The portion of the book dedicated to the ROM highlights architect Daniel Libeskind’s design, emphasizing that the addition is recognizably in Libeskind’s Deconstructivist style and that ‘the overall result has been to create a dynamic and apparently chaotic building out of conflicting volumes which draws the attention and encourages people to visit the exhibitions within.’ The author also states that the Michael Lee-Chin Crystal ‘appears to have erupted from the ground and spread out in front of the old museum, covering parts of its exterior without actually coming into contact with it.’

Other modern buildings included in the hardcover coffee table book include the Guggenheim Museum in Bilbao; the Tate Modern in London; the Louvre Pyramid in Paris; and the Jewish Museum in Berlin.

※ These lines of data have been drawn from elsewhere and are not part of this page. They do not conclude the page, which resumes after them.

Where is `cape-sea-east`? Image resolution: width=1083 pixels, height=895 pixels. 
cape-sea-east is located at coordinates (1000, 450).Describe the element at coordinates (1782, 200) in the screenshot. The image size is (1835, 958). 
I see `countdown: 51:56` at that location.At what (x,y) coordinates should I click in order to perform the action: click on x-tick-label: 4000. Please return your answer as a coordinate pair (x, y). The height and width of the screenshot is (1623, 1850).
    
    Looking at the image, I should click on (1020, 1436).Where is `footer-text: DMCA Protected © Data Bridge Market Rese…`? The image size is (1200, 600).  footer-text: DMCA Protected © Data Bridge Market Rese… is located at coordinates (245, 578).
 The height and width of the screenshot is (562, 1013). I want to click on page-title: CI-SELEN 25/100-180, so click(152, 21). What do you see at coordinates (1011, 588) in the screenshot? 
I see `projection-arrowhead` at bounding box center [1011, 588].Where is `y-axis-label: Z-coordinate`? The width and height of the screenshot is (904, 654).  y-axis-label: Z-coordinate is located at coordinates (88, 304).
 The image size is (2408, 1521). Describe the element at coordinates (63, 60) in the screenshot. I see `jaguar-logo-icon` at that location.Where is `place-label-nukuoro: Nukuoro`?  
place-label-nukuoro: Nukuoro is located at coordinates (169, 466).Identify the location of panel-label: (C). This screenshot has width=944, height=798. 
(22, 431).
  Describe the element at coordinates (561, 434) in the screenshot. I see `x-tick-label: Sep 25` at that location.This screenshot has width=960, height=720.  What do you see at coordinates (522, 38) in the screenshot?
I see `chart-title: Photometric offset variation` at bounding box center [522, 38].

In a Toronto Star newspaper article published Nov 28, 2009, Urban Issues and Architecture columnist Christopher Hume included the Royal Ontario Museum’s Michael Lee-Chin Crystal in his list titled, “GTA’s (Greater Toronto Area’s) 10 Most Important New Structures of the Last Decade.”

“It hasn't been Toronto's year of living dangerously so much as its decade,” says Hume. “Since 2000, we have built buildings, launched projects and drawn up plans that once would have been utterly unimaginable in this city. For all its timidity and feelings of inferiority, Toronto has started to think big, take architectural risks.”

William Thorsell, ROM Director and CEO said,” Daniel Libeskind’s work at the ROM constitutes a radical shift in the status quo from most of the architecture we know. It presents a new concept of form and space, a new face of beauty in the field, a new presence in the cityscape. Many people are thrilled to experience it, as we see in a 60 per cent increase in ROM attendance since its completion, and the vitality it has brought to Toronto’s precinct of Bloor Street and Avenue Road. The Michael Lee-Chin Crystal has won accolades around the world for its design and effectiveness for this Museum in the contemporary age. Great cities must have the power to originate, and Toronto has done so with the arresting work of Libeskind at the ROM.”

Inspired by the ROM’s gem and mineral collection, Daniel Libeskind sketched the concept on paper napkins while attending a family wedding at the ROM. The design was quickly dubbed the 'crystal' because of its crystalline shape. "Why should one expect the new addition to the ROM to be 'business as usual'? Architecture in our time is no longer an introvert's business. On the contrary, the creation of communicative, stunning and unexpected architecture signals a bold re-awakening of the civic life of the museum and the city,” said Libeskind.

Considered to be one of the most challenging construction projects in North America for its engineering complexity and innovative methods, the Lee-Chin Crystal is composed of five interlocking, self-supporting prismatic structures that co-exist but are not attached to the original ROM building, except for the bridges that link them. The exterior is 25 per cent glass and 75 per cent extruded-brushed, aluminum-cladding strips in a warm silver colour. The steel beams, each unique in its design and manufacture and ranging from 1 to 25 metres in length, were lifted one by one to their specific angle, creating complicated angle joints, sloped walls, and gallery ceilings. Approximately 3,500 tons of steel and 38 tons of bolts were used to create the skeleton, and roughly 9,000 cubic metres of concrete were poured.

Great Modern Architecture: The World’s Most Spectacular Buildings was published by Canary Press in 2009 in the UK, Asia and North America. It is now available for purchase at Indigo in Canada for $19.99.